Da qui la richiesta di una proroga come ci spiega il presidente Giovanni Cafagna.
“Secondo un sondaggio rappresentativo fatto dall’Associazione Nazionale Lavoratori Stagionali – si legge nell’appello – su mille lavoratori stagionali intervistati solo il 6% è riuscito a lavorare almeno sei mesi, il 35% ha lavorato cinque mesi e il restante dai quattro mesi in giù, nel 2019 invece erano oltre il 40% a lavorare almeno sei mesi, di conseguenza il già fragile sostegno economico – la naspi – introdotto nel 2015 quest’anno si rivelerà insufficiente per sostenere questa categoria di lavoratori, lasciando scoperti da alcuna entrata economica quattro lunghissimi mesi in attesa del ritorno della stagiona turistica che ricordiamolo non inizia mai prima della Pasqua”.
Insomma la crisi pandemica non è andata in soffitta, nonostante dati e previsioni dicono altro, e la dimostrazione sta proprio nel fatto che i contratti stagionali la scorsa estate sono stati più brevi: non oltre i 6 mesi, spiegano da ANLS. Per cui anche il periodo di copertura NASpI è più breve.

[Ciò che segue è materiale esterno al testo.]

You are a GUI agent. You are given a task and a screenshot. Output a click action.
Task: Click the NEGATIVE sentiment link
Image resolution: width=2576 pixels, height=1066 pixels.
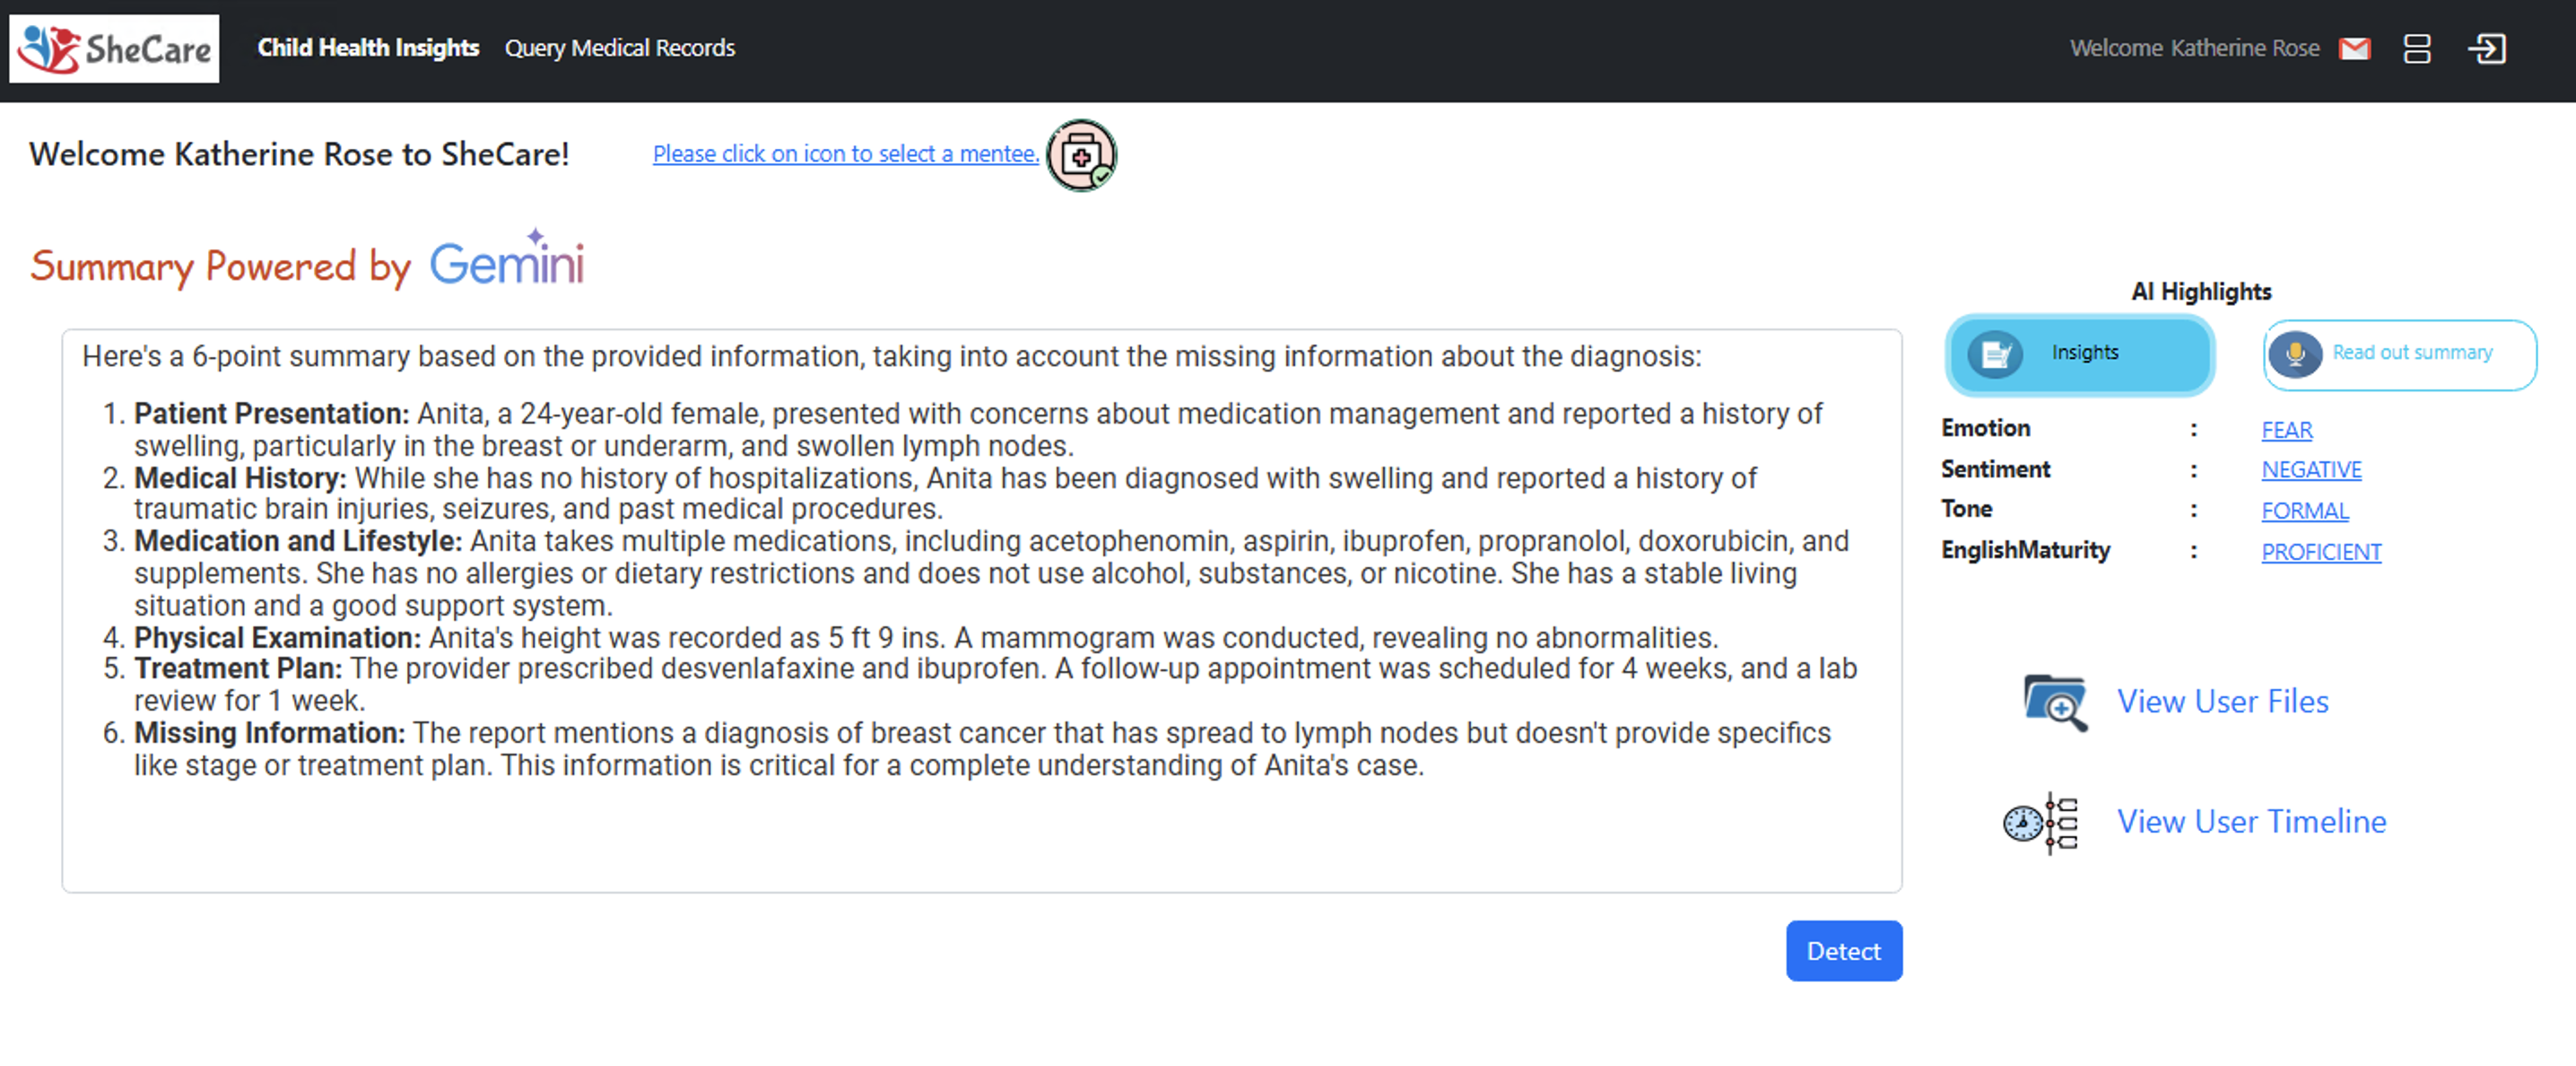(2311, 470)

Molte scadenze del trattamento Inps si verificheranno all’incirca nel periodo tra dicembre 2021 e gennaio 2022, con la conseguenza che da allora in poi gli stagionali rimarranno senza sostegno al reddito.
“È quindi necessario intervenire nell’immediato prolungando la durata della naspi – dicono da ANLS – per i lavoratori assunti con la tipologia di stagionale che possono fare valere almeno 3 mesi di contratto, istituendo un ammortizzatore sociale che garantisca un meccanismo di calcolo di una giornata di sussidio per ogni giornata di lavoro fino a un massimo di sei mesi”.
Stiamo parlando, come sottolinea la nota, di oltre mezzo milione di lavoratori stagionali che vivono e lavorano soprattutto nelle grandi zone turistiche di mare di regioni come Campania, Sicilia, Sardegna, Toscana, Puglia e il litorale romagnolo.